- **Exercise objective**
Rewrite the data below as a Markdown table with two columns, Row and Line. Number the rows in order and skip any blank lines.

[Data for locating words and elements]

··········

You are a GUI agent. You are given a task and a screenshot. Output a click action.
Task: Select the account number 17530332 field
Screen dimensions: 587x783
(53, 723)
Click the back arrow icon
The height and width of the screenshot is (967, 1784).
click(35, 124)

··········

- **Result of this exercise**
| Row | Line |
|---|---|
| 1 | You are a GUI agent. You are given a task and a screenshot. Output a click action. |
| 2 | Task: Select the account number 17530332 field |
| 3 | Screen dimensions: 587x783 |
| 4 | (53, 723) |
| 5 | Click the back arrow icon |
| 6 | The height and width of the screenshot is (967, 1784). |
| 7 | click(35, 124) |